Thursday, July 17, 2008

Are You Prepared for a Bank Failure?

The IndyMac bank failure was certainly a sign of the times. It was sobering to see bank customers lined up outside the bank just trying to get their money. Of course, this leads to speculation that hundreds of banks could potentially fail.

Of course, thus far, it is tough to tell which banks are in trouble. Most companies tell you that they have plenty of money and that there are no concerns up until the day that they close their doors. Companies always put a brave face on in the midst of potential collapse. If you think back to Bear Sterns, just four days before their collapse, the CEO stated that everything was just fine.

Regardless of whether hundreds of banks fail or not, there are general principles that you should follow. The number one principle in this situation is to have your money diversified. This principle also applies to bank accounts.

You should always have your money in the forms of bank and savings accounts and CD’s only in FDIC insured banks.
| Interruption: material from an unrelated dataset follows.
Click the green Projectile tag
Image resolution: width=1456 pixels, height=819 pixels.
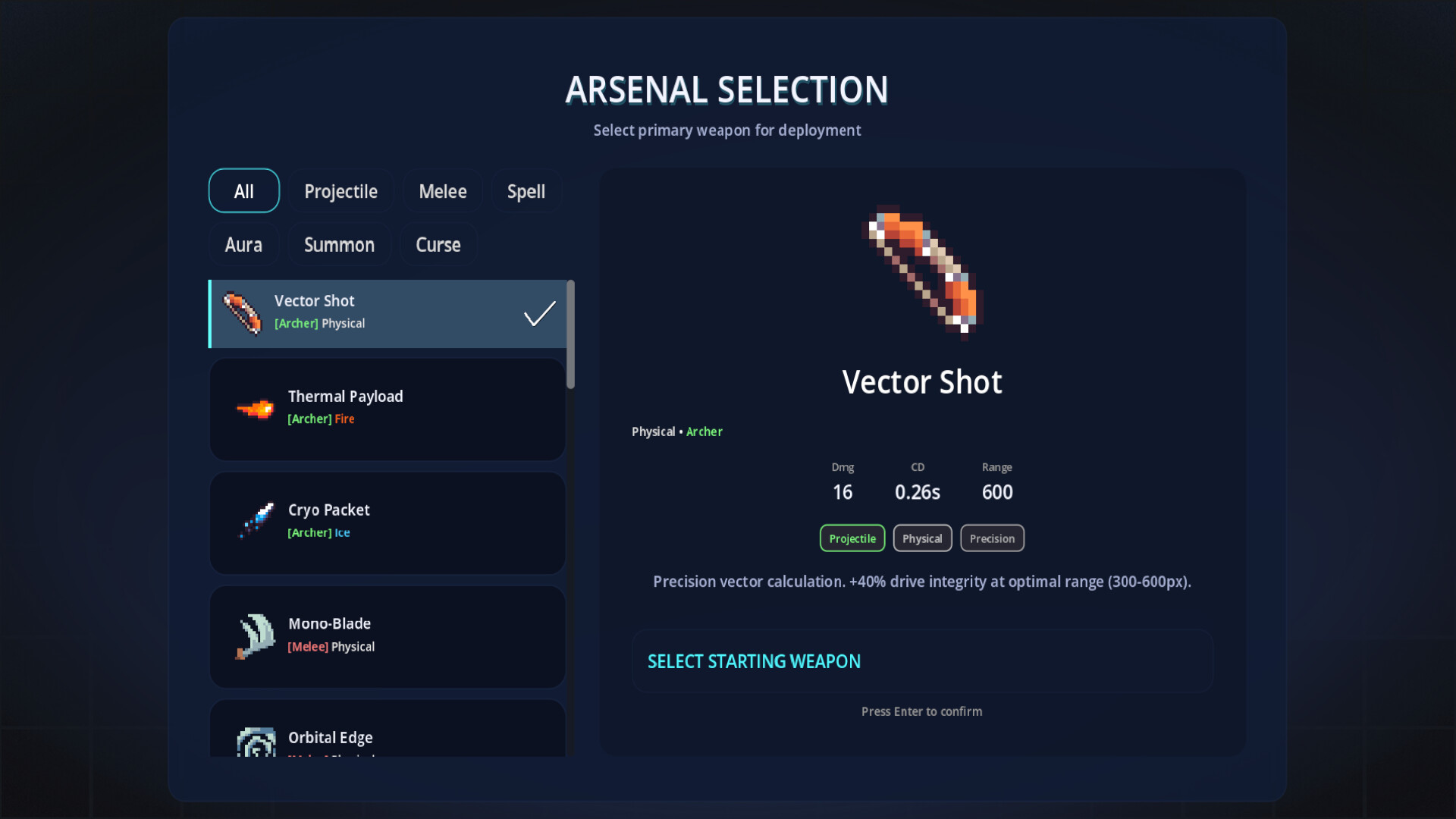[x=852, y=538]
In addition, you should always stay within the limits of the FDIC regarding FDIC insurance.

The Federal Deposit Insurance Corporation (the FDIC) was created by Congress in 1933 to protect consumers against bank failure. The FDIC protects depositors against the loss of their insured deposits if an FDIC-insured bank or savings association fails.

The FDIC insures up to $100,000 per person per bank. So if you have $105,000 in a CD, it will insure that you will receive $100,000 of that back in the event of a bank failure.
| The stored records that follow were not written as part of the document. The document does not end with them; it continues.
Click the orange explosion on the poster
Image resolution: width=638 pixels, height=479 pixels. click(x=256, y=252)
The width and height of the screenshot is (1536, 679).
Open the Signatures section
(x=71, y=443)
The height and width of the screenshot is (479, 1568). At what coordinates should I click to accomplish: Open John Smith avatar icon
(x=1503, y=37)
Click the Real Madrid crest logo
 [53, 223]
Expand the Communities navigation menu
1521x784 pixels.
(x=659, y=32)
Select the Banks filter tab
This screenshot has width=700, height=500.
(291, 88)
If you have a joint account, that joint account is insured up to $200,000. Remember the rule of thumb is $100,000 per person per bank. If you have an IRA, that $100,000 increases to $250,000 due to legislation passed by Congress.
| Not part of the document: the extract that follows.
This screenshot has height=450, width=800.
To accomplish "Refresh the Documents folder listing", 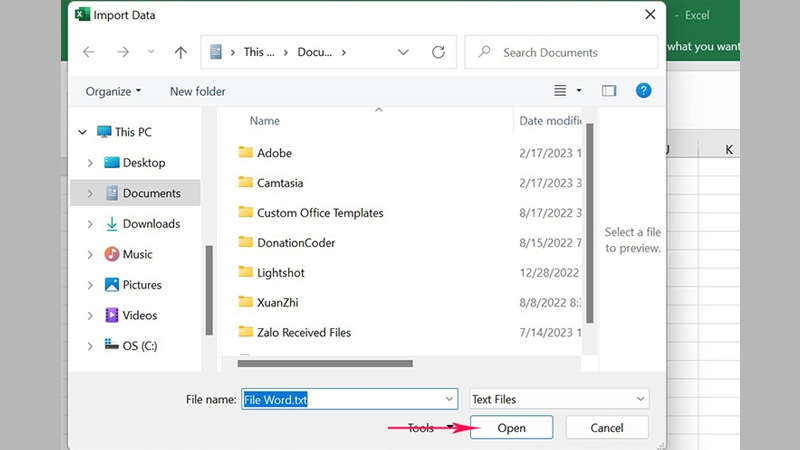I will (x=437, y=52).
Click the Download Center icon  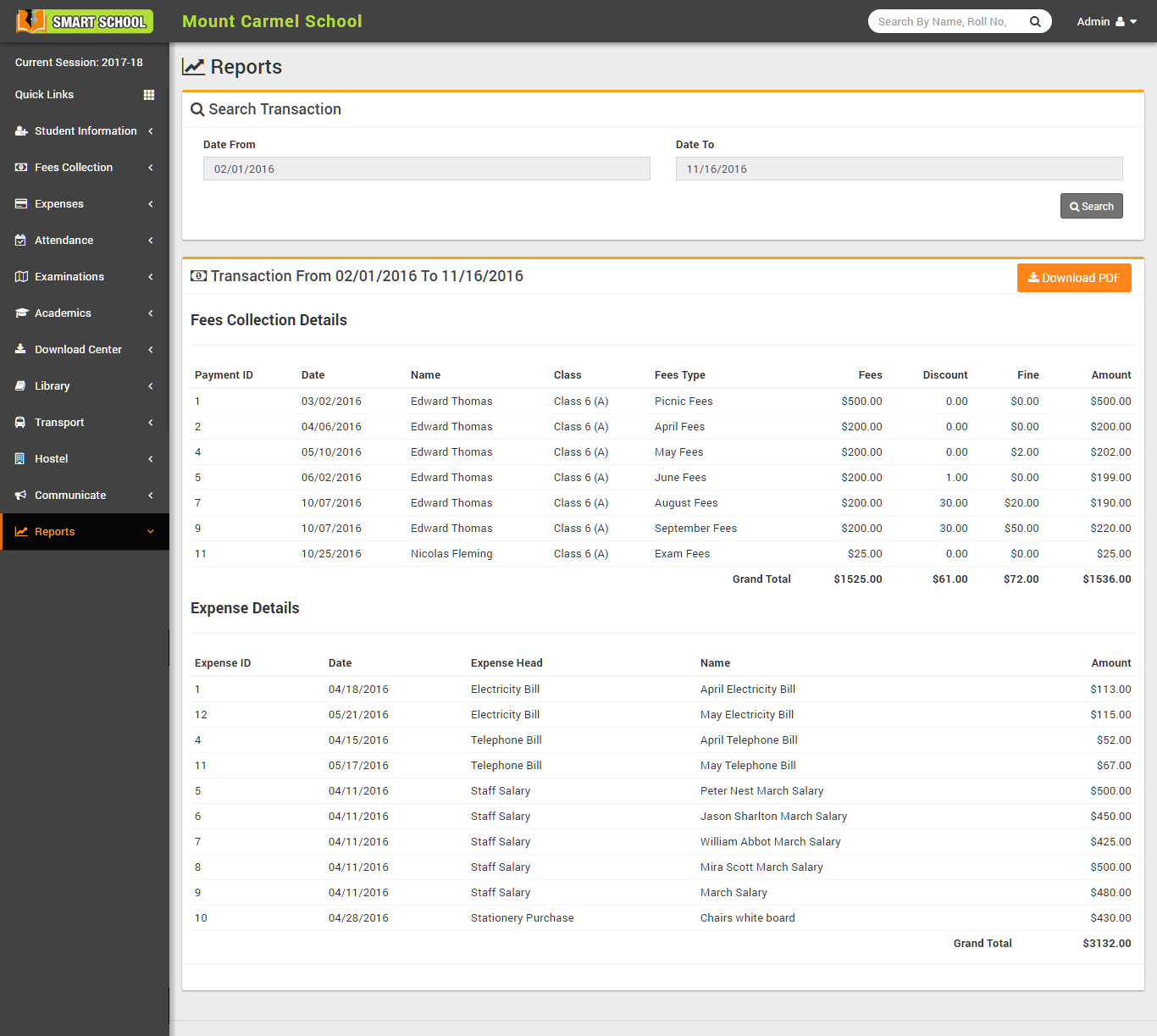tap(20, 349)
The FDIC doesn’t insure investment accounts or money market accounts. This only applies to savings, bank, and CD accounts. It also applies to various other cash type instruments.

So it makes no sense to go beyond those limits whether or not we are facing a banking crisis. Go only with FDIC insured banks and stay under those limits and you should be just fine.

Incidentally, the FDIC fund has a value of $53,000,000. The IndyMac bail-out is estimated to cost $4 to $8 billion.

What about brokerage houses where you have your investments? The Securities Investor Protection Corporation, commonly known as SIPC, provides customers with limited protection. The SIPC, a non-profit, non-government membership group, is the insurance body for the brokerage industry.

It protects up to $500,000 per customer and of that amount, $100,000 protection of cash. It only protects customers in the event the broker firm fails and or the broker steals the customer’s money. It doesn’t protect against investment value loss.